Appropriate software verification and validation (V & V) activities, as well as independent

design reviews, were well planned and implemented.

5.0

CORRECTIVE ACTION PROGRAM (37700)

The inspectors reviewed the licensee's top level corrective action program, as described in

Procedure NC.NA-AP.ZZ-0058(Q), Revision 1, which provides direction and guidance to

nuclear department personnel for the identification and correction of conditions adverse to

quality. The procedure calls for identification, classification, documentation, causal analysis,

root cause analysis, corrective action, and follow-up for the varied quality conditions and

classifications that are possible for the nuclear department.

There is a sub-tier of procedures and forms that implement the program for the stations,

E&PB, procurement, material control, QA, security, and radiation protection. Each sub-tier

independently tracks its unique forms through its unique resolution process.

The licensee has partially implemented a corrective action database (CADB) within the

managed maintenance information system (MMIS) that will serve as the central identification,

processing, and tracking mechanism for the sub-tier procedures. The first phase of the

CADB program has implemented the sub-tier processes for the procurement function.

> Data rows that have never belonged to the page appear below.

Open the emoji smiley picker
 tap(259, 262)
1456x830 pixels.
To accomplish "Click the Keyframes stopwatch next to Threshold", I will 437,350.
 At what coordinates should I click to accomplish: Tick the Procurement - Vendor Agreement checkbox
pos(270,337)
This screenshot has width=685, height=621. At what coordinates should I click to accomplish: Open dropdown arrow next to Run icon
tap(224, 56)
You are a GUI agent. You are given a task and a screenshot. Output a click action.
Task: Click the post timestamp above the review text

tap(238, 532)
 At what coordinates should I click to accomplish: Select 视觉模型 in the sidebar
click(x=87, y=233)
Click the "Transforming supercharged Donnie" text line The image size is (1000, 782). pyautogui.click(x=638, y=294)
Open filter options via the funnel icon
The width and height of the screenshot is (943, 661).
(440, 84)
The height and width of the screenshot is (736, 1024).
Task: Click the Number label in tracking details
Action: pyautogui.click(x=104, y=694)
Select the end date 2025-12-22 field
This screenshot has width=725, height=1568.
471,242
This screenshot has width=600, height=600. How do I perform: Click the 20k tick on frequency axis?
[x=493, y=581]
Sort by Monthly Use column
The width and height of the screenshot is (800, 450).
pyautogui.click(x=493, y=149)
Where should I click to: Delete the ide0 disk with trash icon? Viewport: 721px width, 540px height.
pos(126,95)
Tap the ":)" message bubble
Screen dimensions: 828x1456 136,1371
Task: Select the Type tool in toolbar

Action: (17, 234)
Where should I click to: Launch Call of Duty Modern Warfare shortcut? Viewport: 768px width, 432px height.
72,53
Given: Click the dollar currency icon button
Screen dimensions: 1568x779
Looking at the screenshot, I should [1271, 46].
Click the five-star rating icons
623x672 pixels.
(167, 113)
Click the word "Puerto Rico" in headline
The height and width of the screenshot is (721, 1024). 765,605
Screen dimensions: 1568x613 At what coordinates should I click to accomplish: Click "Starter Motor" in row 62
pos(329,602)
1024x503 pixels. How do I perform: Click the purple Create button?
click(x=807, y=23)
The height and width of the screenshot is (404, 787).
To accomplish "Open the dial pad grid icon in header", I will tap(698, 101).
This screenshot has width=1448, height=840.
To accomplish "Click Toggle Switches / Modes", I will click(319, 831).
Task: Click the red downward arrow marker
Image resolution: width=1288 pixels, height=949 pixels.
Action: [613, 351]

Various independent processes for the identification of discrepancies in receiving, warehouse,

vendor programs/processes, procurement documents, and QA were consolidated into a single

problem reporting system. The next phase is to be implemented in June 1994, which will

support the station and E&PB corrective action processes. Electronic signature approval,

with suitable security, is also planned.

The inspectors found the implementation of the CADB to be noteworthy because of its

potential benefits for the comprehensive processing and tracking of significant conditions

adverse to quality .

. ~

14

5.1

Licensee Event Reports

The inspectors verified the implementation of the corrective action process by the review the

following sample of licensee event reports (LERs):

LER 93-014-01, "4 kV Vital Bus Second Level Undervoltage Protection Dropout

Setpoint Concern," for Salem Units 1 and 2; and

LER 94-001-00, "Engineered Safety System Actuation - Isolation and Loss of

Shutdown Cooling Due To Personnel Error," for Hope Creek.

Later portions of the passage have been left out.